EXERCISE BRIEF
Rewrite the part that opens with the line containing "The width and" and closes with the line containing "center [230, 302].", replacing "Identify" with "Locate" and leaving everything else unchanged.

MATERIAL FOR THIS TASK
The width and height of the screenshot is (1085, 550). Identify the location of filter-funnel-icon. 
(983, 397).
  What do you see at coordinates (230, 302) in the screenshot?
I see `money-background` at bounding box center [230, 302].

* * *

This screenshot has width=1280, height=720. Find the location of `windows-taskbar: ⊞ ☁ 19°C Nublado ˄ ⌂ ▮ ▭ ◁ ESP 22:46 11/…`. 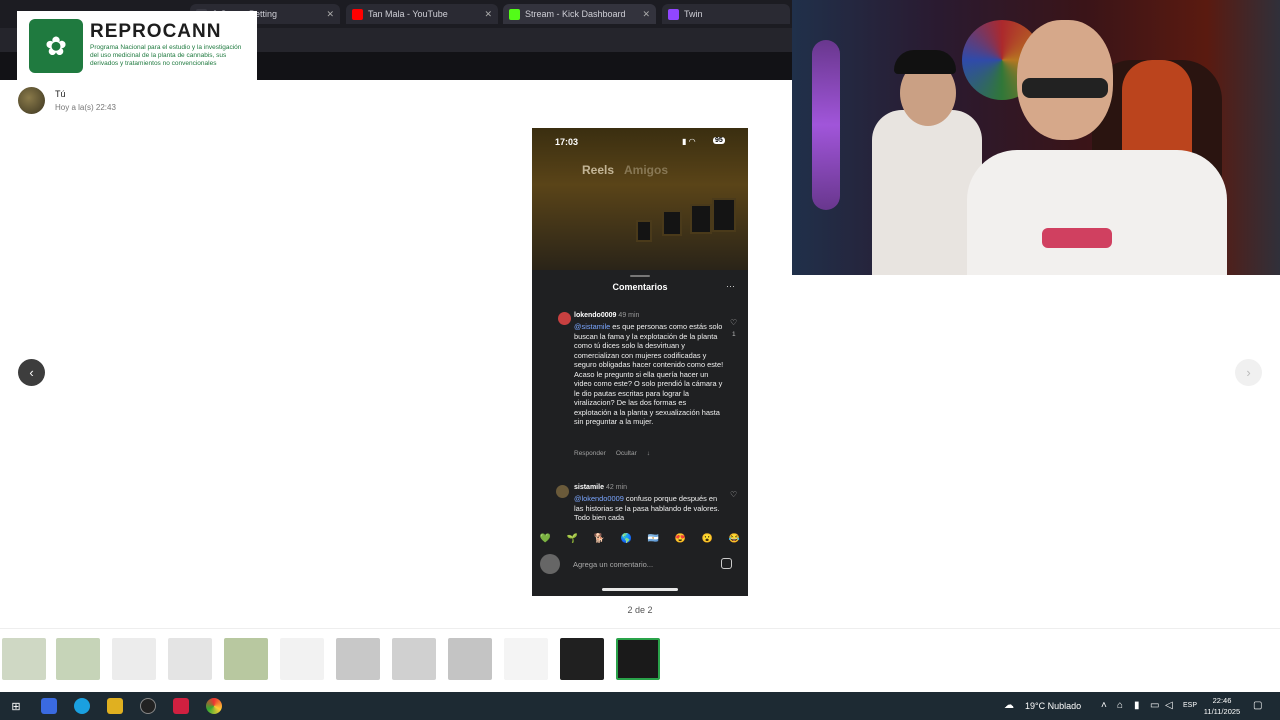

==

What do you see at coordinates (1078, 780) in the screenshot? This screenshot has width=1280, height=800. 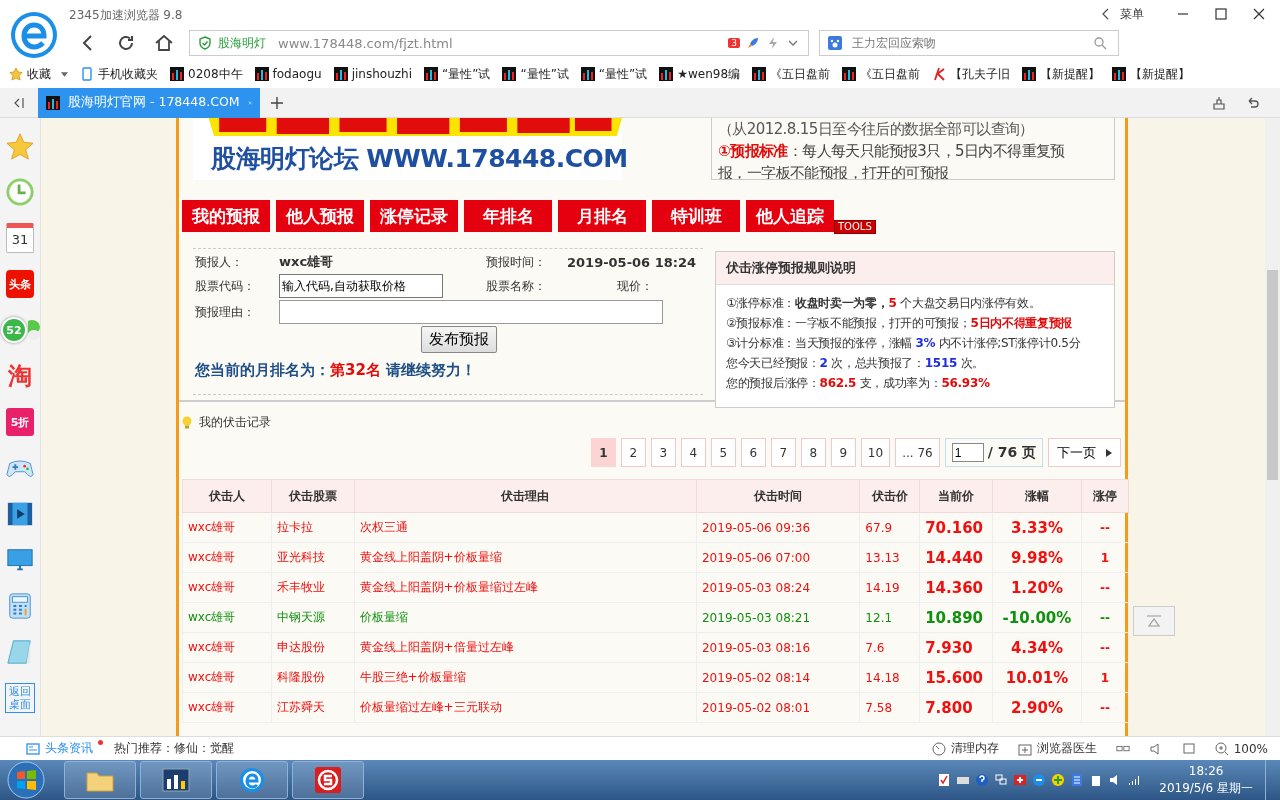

RESPONSE TO THIS EXERCISE
The width and height of the screenshot is (1085, 550). Locate the location of filter-funnel-icon. 
(983, 397).
  What do you see at coordinates (230, 302) in the screenshot?
I see `money-background` at bounding box center [230, 302].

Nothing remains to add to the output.